Cumpre assinalar, por fim, que antes disso, em 20 de abril de 2020, o art. 6º, XIV, da Lei n. 7.713/1988, foi declarado constitucional pelo Supremo Tribunal Federal na ADI 6025/DF, Rel. Min. Alexandre de Moraes, decisão que, como sabemos, possui efeitos vinculantes e erga omnes. Em verdade, o STJ só ratificou um entendimento que a estava vinculado.
De fato, conforme a dicção do art. 28, parágrafo único, da Lei n. 9868/99, a declaração de constitucionalidade ou de inconstitucionalidade, inclusive a interpretação conforme a Constituição e a declaração parcial de inconstitucionalidade sem redução de texto, têm eficácia contra todos e efeito vinculante em relação aos órgãos do Poder Judiciário e à Administração Pública federal, estadual e municipal.”

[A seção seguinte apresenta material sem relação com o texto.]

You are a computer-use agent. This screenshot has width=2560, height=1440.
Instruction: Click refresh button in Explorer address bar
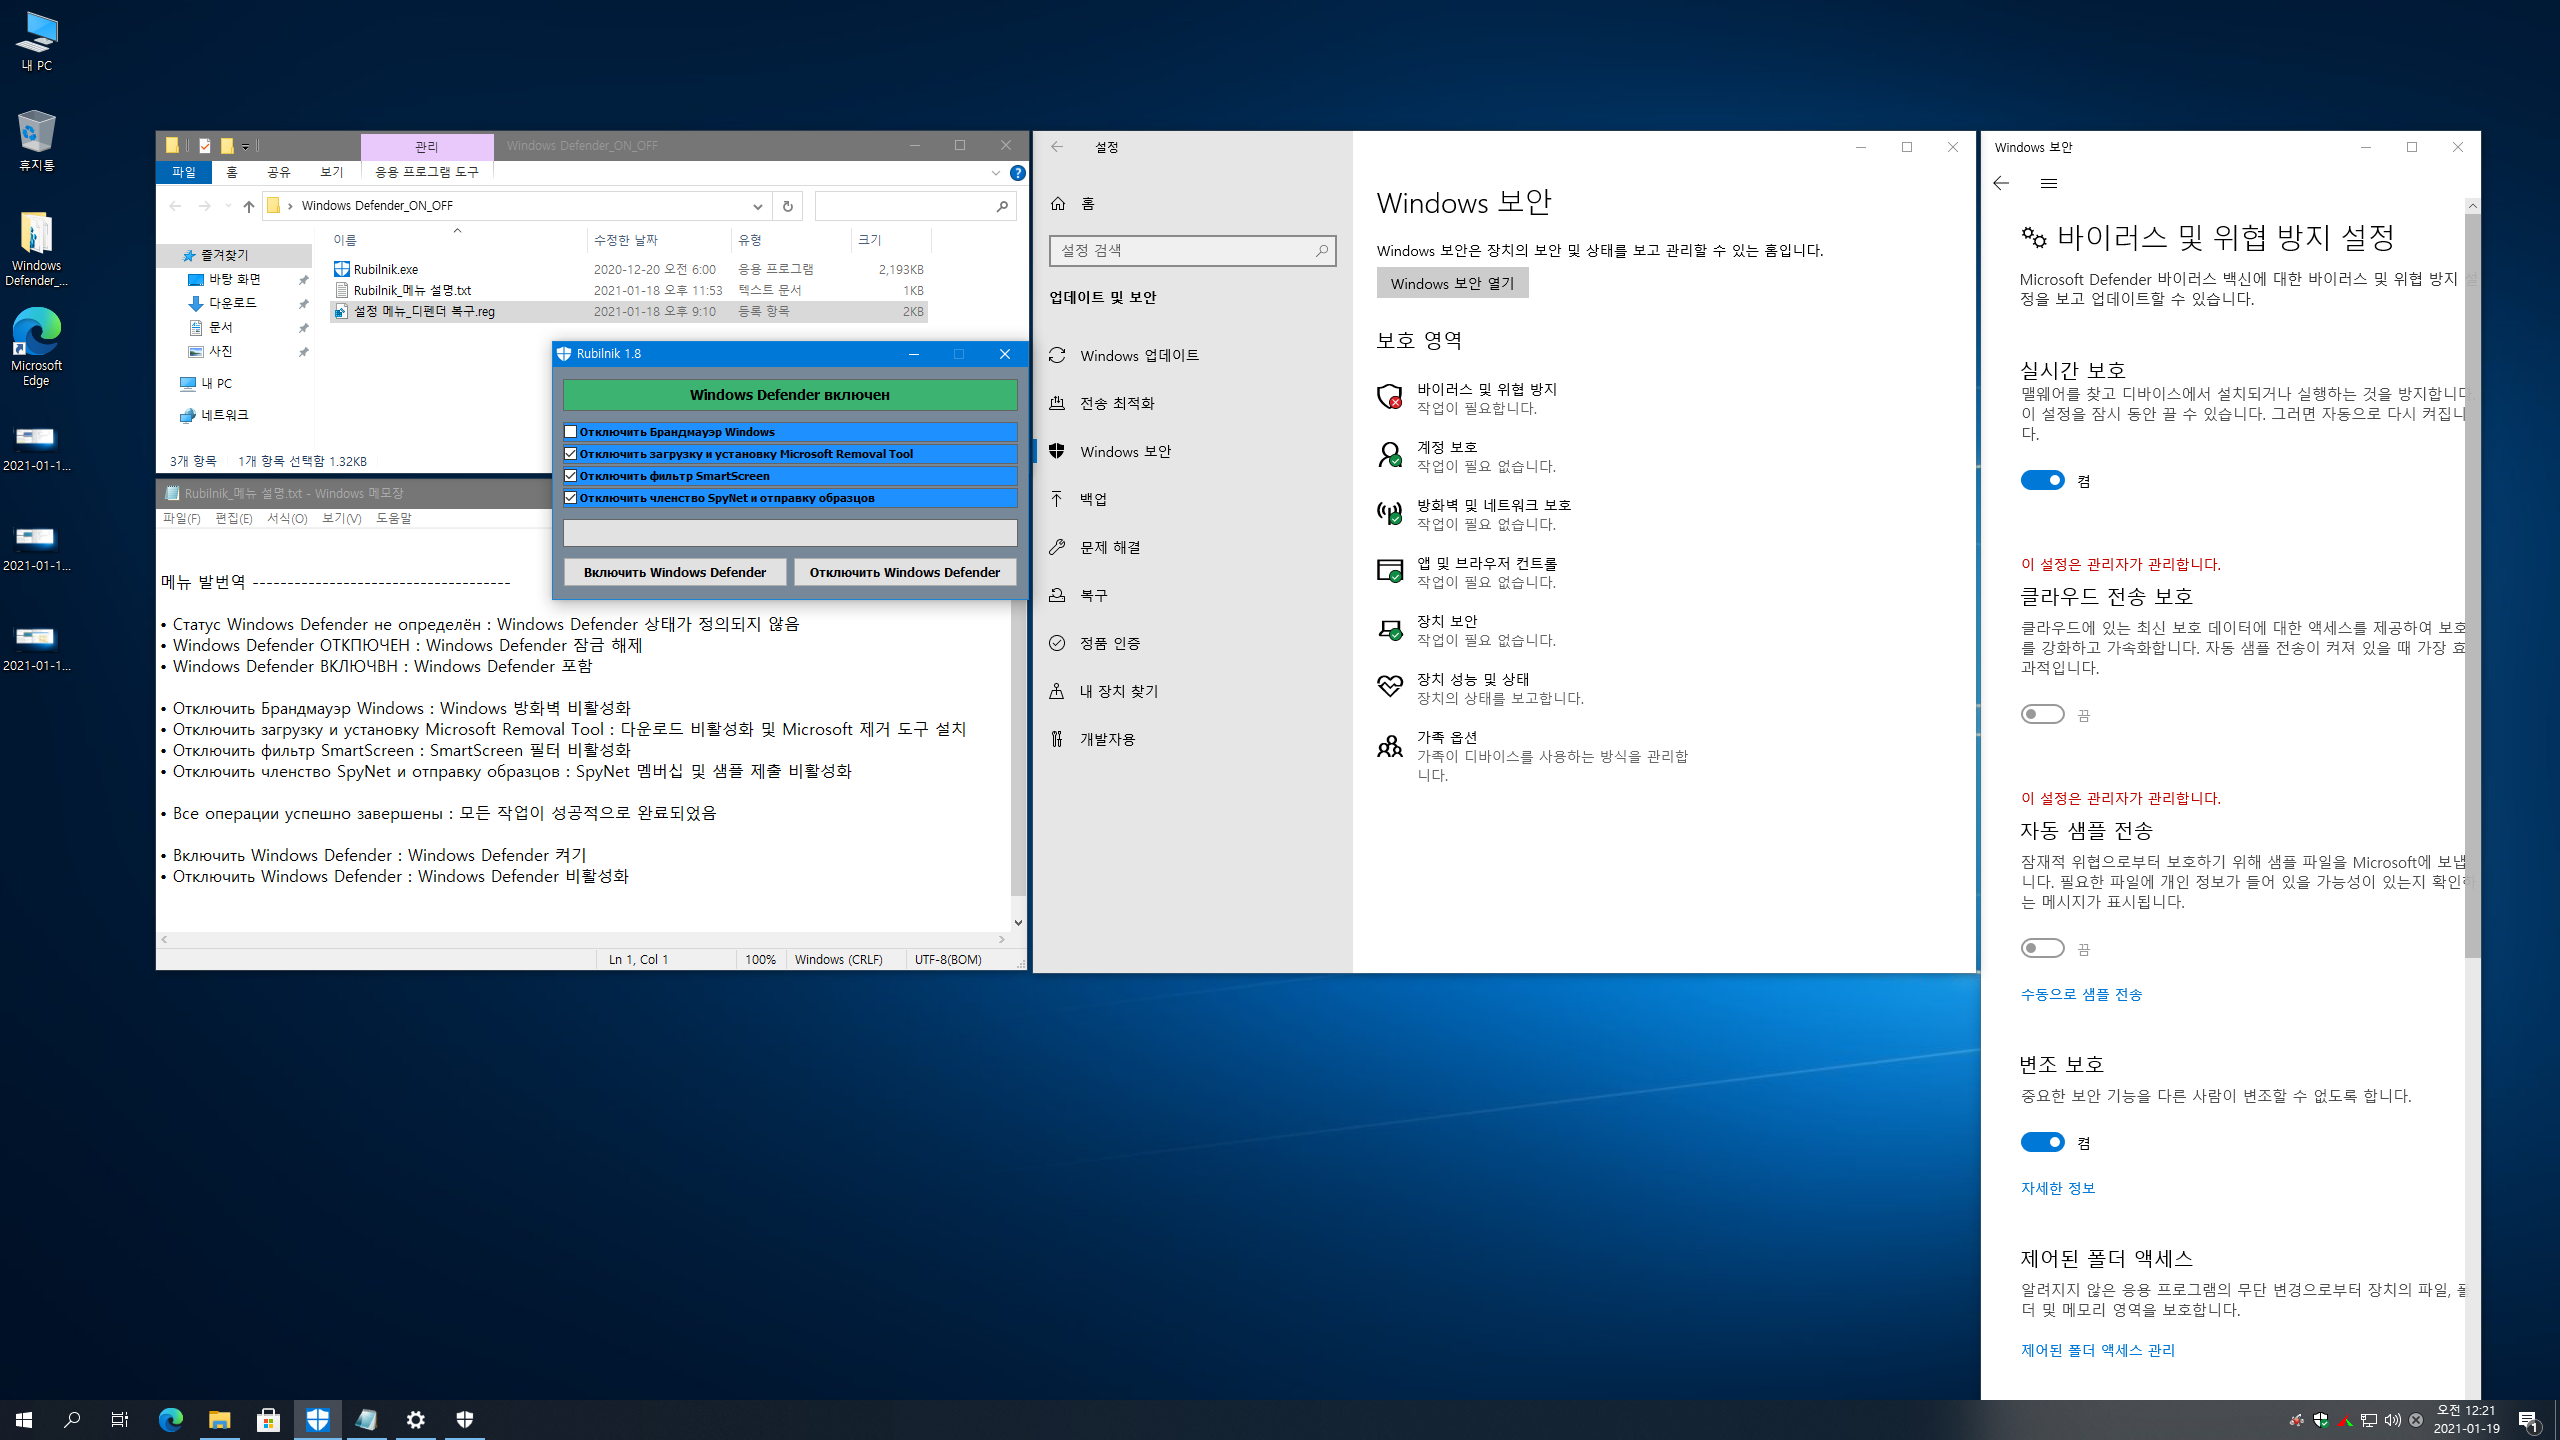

Os limites subjetivos da coisa julgada na declaração de inconstitucionalidade não são controvertidos: sua eficácia é contra todos – BARROSO, Luís Roberto. O controle de Constitucionalidade no direito Brasileiro. São Paulo: Saraiva, 2016, p. 243. A eficácia erga omnes é própria dos atos normativos de natureza geral, atingindo um número indefinido de destinatários. Por sua vez, o efeito vinculante pode ser definido como proibição de contrariar decisão proferida pelo STF, sendo essa proibição endereçada a outros órgãos estatais – vide DIMOULIS, Dimitri; LUNARDI, Soraya (Curso de Processo Constitucional. São Paulo: Atlas, 2016, p. 191).
A decisão deve ser cumprida pelos “órgãos do Poder Judiciário e à Administração Pública federal, estadual e municipal”, segundo prevê o art. 28, parágrafo único, citado acima. O STF não modulou a decisão tomada.